_Job 1:_ According to the course software page, what value does thresh assign to a gray pixel that falls between lo and hi inclusive?
_Job 2:_ From the course software page, reproduce the stretch from "Viewing images (Only" through "the ASCII version.".

_Source document:_

-*-*-

CSE/EE 576: Computer Vision I

Spring 2004


Course Software

Downloading packages

Package descriptions

Viewing images (Only for MS-Windows)

ppmview **Only available for MS-Windows. You can use xv to view PPM/PGM images on Unix platforms.**
Shows a PPM or PGM image on the screen. Run with one or more image filenames as arguments. ppmview will only read images in the raw version of the format, not the ASCII version.

You can read more about the PPM/PGM image file formats.

Example:

ppmview blocks.pgm

Basic manipulation

thresh Thresholds a gray scale PGM image to a binary PGM image.

Use as:

  • thresh lo hi inputfile

    If "-" (a single hyphen) is given as inputfile, input is read from stdin. This program produces a new image (on stdout) of the same size as the input image. Every gray pixel between lo and hi (inclusive) becomes white (255); all others become black (0).

    Example:

    thresh 100 150 blocks.pgm > blocks_thresh.pgm
  • conrgn Labels 4-connected components in a binary PGM image.

-*-*-

_Available data:_
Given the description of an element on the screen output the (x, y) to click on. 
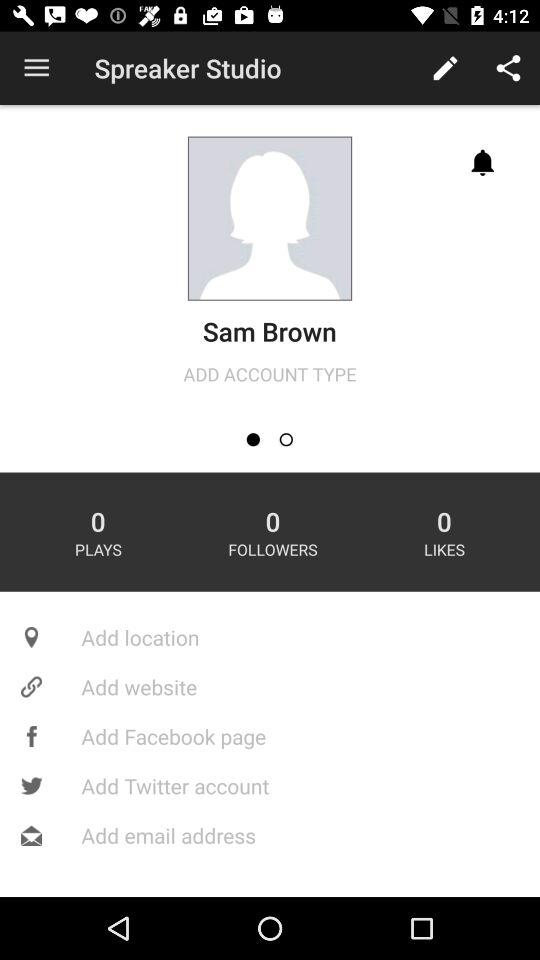
turn on the app to the right of spreaker studio item (444, 67)
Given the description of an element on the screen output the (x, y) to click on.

-*-*-

_Task response 1:_ White (255)

_Task response 2:_
Viewing images (Only for MS-Windows)

ppmview **Only available for MS-Windows. You can use xv to view PPM/PGM images on Unix platforms.**
Shows a PPM or PGM image on the screen. Run with one or more image filenames as arguments. ppmview will only read images in the raw version of the format, not the ASCII version.